### YOUR GOAL:
The lines wanted are those in the data below that include "status".

### RECORDS TO PROCESS:
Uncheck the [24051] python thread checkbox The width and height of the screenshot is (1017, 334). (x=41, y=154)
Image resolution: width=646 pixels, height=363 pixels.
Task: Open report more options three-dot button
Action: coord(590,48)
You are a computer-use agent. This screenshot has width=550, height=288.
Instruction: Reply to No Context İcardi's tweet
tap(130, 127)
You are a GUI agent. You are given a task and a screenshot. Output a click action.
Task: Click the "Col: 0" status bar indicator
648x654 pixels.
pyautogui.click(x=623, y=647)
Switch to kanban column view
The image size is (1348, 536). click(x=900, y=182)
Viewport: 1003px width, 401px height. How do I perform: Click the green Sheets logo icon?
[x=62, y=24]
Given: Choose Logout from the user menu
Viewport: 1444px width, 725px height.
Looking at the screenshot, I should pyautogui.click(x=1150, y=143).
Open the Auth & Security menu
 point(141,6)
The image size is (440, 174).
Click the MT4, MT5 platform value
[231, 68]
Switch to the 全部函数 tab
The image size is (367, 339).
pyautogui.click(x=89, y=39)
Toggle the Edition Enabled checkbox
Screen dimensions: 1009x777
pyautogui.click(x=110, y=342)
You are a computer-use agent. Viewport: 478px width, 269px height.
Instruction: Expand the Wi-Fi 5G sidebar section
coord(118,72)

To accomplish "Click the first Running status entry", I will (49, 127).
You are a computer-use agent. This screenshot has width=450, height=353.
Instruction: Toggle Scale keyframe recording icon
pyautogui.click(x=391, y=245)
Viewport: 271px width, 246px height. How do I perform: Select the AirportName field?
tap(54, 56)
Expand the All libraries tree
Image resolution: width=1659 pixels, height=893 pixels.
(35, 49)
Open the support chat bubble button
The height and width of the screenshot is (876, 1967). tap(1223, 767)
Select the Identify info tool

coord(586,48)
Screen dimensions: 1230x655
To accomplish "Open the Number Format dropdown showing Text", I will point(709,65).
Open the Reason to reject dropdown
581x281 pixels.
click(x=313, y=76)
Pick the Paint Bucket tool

### RESPONSE FOR THIS EXERCISE:
Task: Click the "Col: 0" status bar indicator
To accomplish "Click the first Running status entry", I will (49, 127).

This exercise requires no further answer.